Friday, January 7, 2011
Blue Valentine
![]() The film intertwines the current and past relationship between Dean (Ryan Gosling) and Cindy (Michelle Williams). When Dean first meets Cindy, he is charismatic and persistent, chasing after Cindy. It is sweet and romantic. They passionately fall in love. After they get married, the magnet disappears. Dean feels content to be with Cindy and their daughter, but Cindy expects Dean to have bigger goal in life and feels suffocated by the marriage life. It is devastating and heartbroken. The marriage is falling apart. This is definitely not a pleasant, rather poignant, film to watch. If you can slice the movie into pieces and only watch the part how Dean and Cindy fall in love, that would be a funny and charming romantic comedy and a entirely different film.
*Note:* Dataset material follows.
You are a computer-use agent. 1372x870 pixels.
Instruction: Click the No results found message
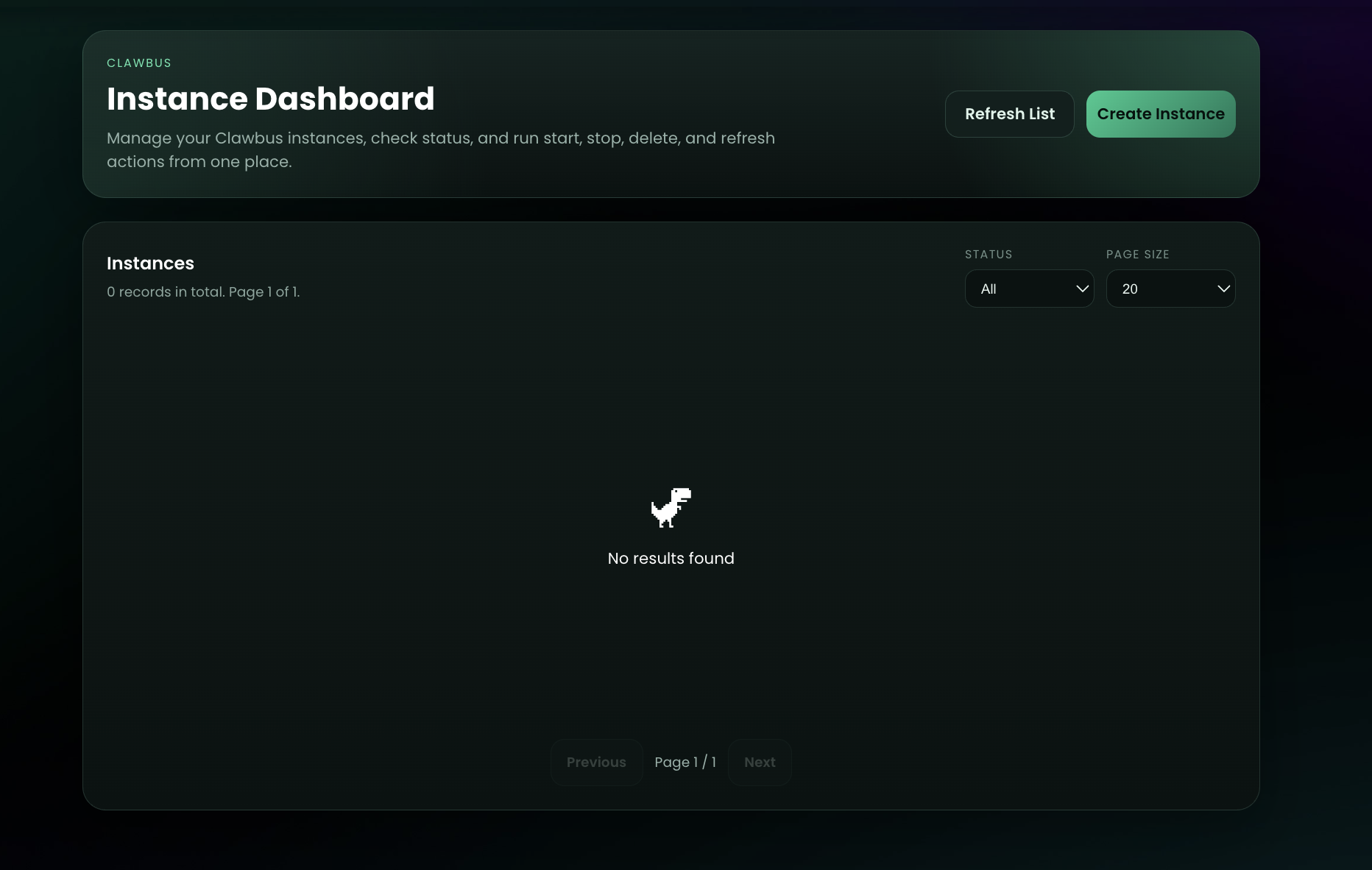(x=670, y=558)
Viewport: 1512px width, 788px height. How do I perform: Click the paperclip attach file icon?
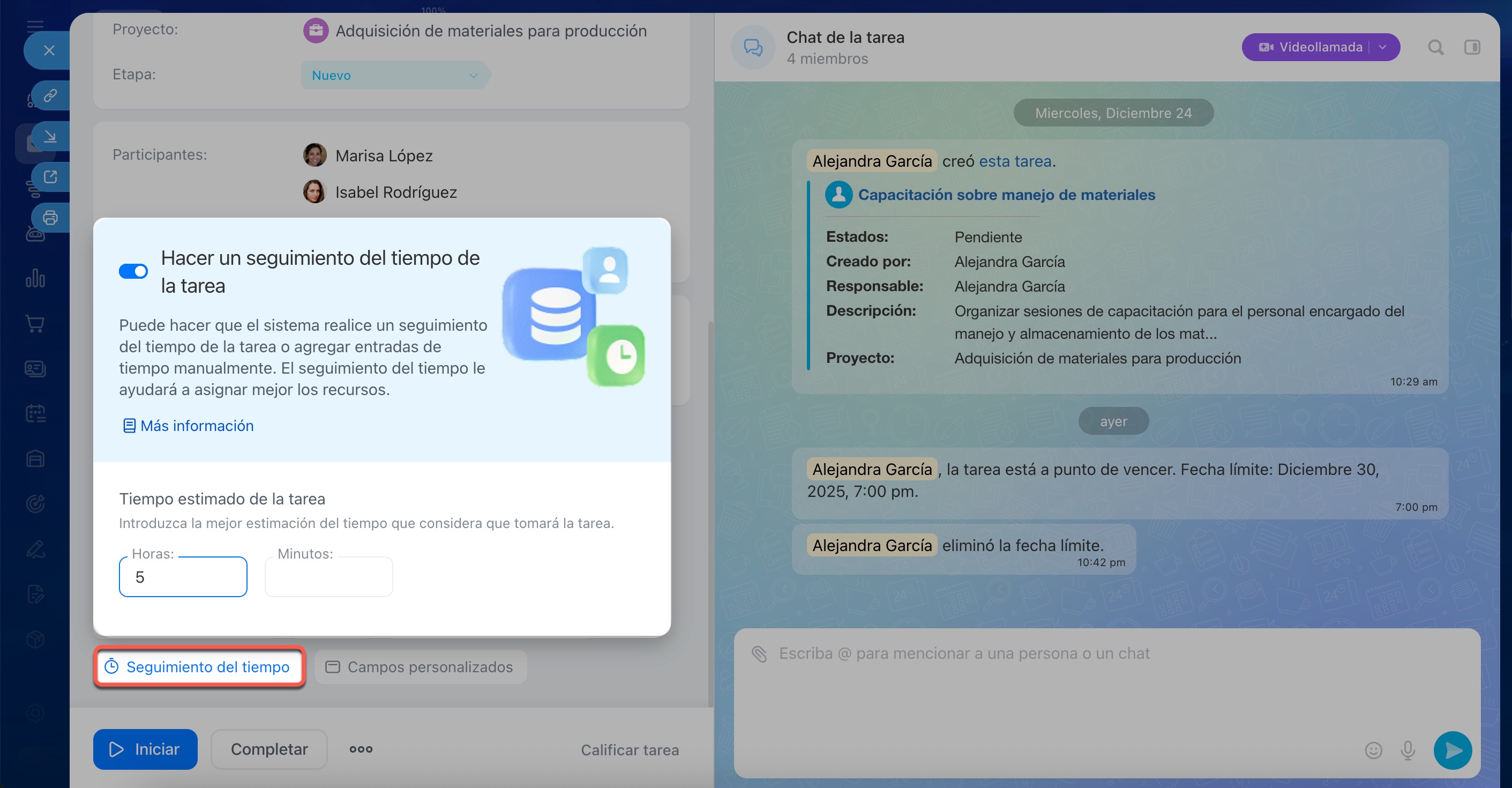[x=760, y=653]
Instead, the harsh reality that the love between Dean and Cindy is fading away always emerges and gets into the middle of their earlier courtship. Like in real life, you wish the problem goes away, but it keeps coming back. However, regardless what stage their relationship resides, the emotion is always raw and honest, touching and absorbing. As if you are watching two close friends' ups and downs, but you are unable to offer any comfort or to take a side. Moreover, you care and feel for them. They are not living an easy life, but also not out of ordinary. "Blue Valentine" opens on Friday, January 7, 2011 at Bay Area theaters.